Around 100 homes received a hydrogen blended gas and the results have been successful, a new report finds.
As part of an 18-month trial, hydrogen was injected into a private gas network serving these homes and 30 faculty buildings at Keele University, in Staffordshire.
Residents of the homes that used the new blend without having to make changes to their existing appliances reported positive results from their experience.
The so-called HyDeploy project is considered to be the first demonstration of hydrogen in homes.
It aims to prove that blending up to 20% of hydrogen with natural gas is a greener alternative to the gas.
Steve Fraser, Chief Executive of Cadent, said: “With eight in ten of our homes in the UK heated by natural gas, it is an energy we are familiar with.

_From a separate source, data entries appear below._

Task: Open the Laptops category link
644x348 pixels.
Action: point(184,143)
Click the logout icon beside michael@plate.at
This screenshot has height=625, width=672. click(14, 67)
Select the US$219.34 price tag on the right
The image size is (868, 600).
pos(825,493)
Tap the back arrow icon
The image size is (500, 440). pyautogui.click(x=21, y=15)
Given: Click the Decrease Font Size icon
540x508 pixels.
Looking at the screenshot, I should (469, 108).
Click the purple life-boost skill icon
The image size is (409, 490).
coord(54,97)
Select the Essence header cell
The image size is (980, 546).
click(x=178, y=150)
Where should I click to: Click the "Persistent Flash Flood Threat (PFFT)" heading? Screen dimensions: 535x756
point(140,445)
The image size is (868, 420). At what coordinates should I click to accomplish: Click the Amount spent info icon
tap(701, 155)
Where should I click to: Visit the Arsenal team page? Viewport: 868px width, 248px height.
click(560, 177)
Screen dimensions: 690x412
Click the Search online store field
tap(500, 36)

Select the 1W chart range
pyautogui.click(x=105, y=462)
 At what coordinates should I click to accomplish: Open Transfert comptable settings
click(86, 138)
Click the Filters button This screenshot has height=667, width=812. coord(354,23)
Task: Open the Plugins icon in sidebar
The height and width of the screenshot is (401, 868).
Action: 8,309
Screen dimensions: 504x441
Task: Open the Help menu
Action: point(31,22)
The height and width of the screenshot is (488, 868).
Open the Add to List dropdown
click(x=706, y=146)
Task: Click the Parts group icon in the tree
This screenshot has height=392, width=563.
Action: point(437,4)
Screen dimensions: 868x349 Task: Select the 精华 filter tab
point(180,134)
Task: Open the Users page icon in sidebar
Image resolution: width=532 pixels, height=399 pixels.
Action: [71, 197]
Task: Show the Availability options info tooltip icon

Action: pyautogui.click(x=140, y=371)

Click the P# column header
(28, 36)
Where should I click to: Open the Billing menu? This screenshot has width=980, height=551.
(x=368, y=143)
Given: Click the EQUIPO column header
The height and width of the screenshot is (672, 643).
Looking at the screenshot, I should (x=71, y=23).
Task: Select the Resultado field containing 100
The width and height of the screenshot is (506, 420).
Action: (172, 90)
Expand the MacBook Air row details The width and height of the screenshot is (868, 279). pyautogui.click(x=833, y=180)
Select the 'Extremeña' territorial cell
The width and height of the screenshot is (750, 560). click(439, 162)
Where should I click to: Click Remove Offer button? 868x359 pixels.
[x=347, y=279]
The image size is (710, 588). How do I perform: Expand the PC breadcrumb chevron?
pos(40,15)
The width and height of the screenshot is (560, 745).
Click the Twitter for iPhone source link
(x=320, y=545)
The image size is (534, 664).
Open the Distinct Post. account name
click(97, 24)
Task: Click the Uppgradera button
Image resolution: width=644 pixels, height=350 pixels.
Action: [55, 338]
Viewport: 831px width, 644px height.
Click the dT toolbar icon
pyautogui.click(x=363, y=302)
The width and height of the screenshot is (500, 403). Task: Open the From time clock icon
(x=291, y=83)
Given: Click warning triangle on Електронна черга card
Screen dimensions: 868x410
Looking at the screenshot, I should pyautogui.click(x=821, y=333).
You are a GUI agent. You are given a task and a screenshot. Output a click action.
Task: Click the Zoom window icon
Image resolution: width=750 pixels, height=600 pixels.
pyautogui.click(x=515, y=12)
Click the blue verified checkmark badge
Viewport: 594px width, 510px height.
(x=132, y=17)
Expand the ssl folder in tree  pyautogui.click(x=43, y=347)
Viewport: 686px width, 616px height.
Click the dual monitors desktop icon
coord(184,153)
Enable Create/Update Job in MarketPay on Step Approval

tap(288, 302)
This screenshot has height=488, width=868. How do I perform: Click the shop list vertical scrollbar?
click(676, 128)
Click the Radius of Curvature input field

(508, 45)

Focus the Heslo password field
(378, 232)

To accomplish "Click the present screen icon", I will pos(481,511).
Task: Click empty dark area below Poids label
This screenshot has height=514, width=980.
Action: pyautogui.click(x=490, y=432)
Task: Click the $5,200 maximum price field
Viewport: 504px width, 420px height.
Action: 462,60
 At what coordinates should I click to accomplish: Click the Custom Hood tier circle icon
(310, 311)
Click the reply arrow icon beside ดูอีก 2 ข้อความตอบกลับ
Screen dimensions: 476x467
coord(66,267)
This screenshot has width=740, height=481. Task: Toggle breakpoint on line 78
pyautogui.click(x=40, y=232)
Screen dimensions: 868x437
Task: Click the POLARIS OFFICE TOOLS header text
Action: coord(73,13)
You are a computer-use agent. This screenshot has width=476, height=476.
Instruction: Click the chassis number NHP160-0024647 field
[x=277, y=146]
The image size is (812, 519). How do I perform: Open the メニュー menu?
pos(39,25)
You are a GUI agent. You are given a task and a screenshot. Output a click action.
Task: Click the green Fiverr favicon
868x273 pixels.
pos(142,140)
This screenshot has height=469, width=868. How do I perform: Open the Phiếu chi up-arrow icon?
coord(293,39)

Adopting hydrogen blending across the gas networks would save carbon dioxide emissions equivalent to removing 2.5 million cars from our roads a, huge step towards net zero.”
Keele University Professor Mark Ormerod, Deputy Vice Chancellor and Institutional Lead for Sustainability, said: “The project has been a perfect fit for Keele University’s sustainability ambitions as an institution and to use our campus as a genuine living laboratory for low carbon and sustainable energy technologies.”
A few days ago, a larger pilot project at Winlaton, near Gateshead was launched to supply hydrogen blended gas to 668 homes on a network operated by Northern Gas Networks.